The examples folder contains a number of examples that demonstrate how to use the package to simulate different quantum dot systems.

1. Double Quantum Dot
2. Linear Triple Quantum Dot
3. Linear Quadruple Quantum Dot
4. Charge sensed double quantum dot

References

[1] Full control of quadruple quantum dot circuit charge states in the single electron regime

[2] Coherent control of individual electron spins in a two-dimensional quantum dot array

macOS installation

Getting JAX to work macOS on M Series chips can be rather finicky. Here are the steps we used to get everything working starting from a fresh OS install.
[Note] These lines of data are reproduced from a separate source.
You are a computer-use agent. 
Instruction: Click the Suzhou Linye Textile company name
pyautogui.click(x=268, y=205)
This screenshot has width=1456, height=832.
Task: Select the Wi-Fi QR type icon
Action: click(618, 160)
1. Install homebrew from https://brew.sh and run through the install script

2. Use homebrew to install miniconda

brew install  miniconda

3. Use homebrew to install cmake

brew install cmake

4. Create a new conda environment and install pip

conda create -n qarray python=3.10
conda install pip

5. Install qarray using pip

pip install qarray

This installation script has been demonstrated to work on macOS Ventura 13.4 and Sonoma 14.4.